Space Ark
The animals march, two-by-two, into an Apollo-era rocket, as the skies grey and pour behind. The image is cover art by Alex Schomburg for Fantastic (October 1961), illustrating Robert Young's novella of a new Flood, Deluge II. Schomburg, born Alejandro Schomburg y Rosa (1905-1998), was a Puerto Rican commercial artist of remarkable precision and fineness of line; and his artwork here entirely encapsulates Young's tale, cutting through the early sections (‘the ancient stresses were ready to tear the earth apart, and only Anton Burke was ready. He planned to choose his passenger-list with care. But when the time came, his space-ship Ark was empty—save for the strangest friends a man could have on a journey to the stars’) to the Noahic revelation at the story's end, that Burke will be accompanied to safety and the stars by Earth's beasts rather than its human population. By angling the scene ten degrees to the right, Burke adds dynamism and verve to what might have been a rather static image; but its strength is in its clarity of representation and its implied storytelling.

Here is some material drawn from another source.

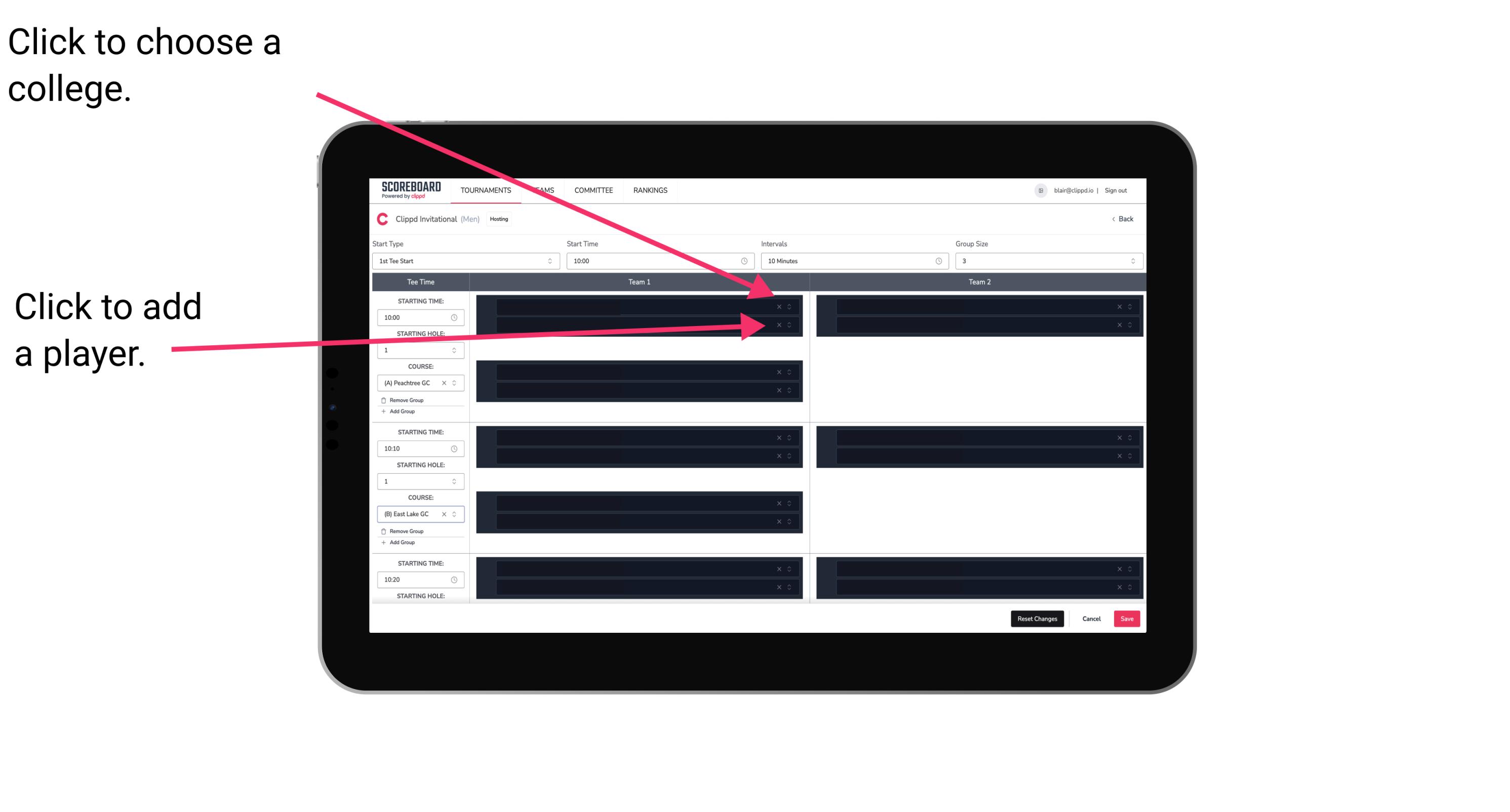The image size is (1510, 812).
Task: Toggle the starting hole stepper up arrow
Action: (455, 348)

The idea of a ‘space ark’, reproducing the Biblical boat and carrying paired sets of all the Earth's animals, is a common one, an immediately recognisable visual rebus: almost one might call it a meme. Here is the cover of the Strange Adventures DC comic for August 1955 (number 59 of a series that ran from 1950 to 1973). The artist is uncredited, but may have been Carmine Infantino (1925-2013). The composition of this image is less linear and more alive than Schomburg's, although the styling, with its cruder colouring and quasi-fauvist purples, pinks, reds, lime-greens and yellows, is arrestingly, even queasily direct. As with the Schomburg image, it's not clear why the animals, unyoked and unharnessed, are so placidly filing into the rather poky-looking rocket. The unidentified individual in the crowd, being held-back by a line of policeman, asks what seems a perfectly valid question.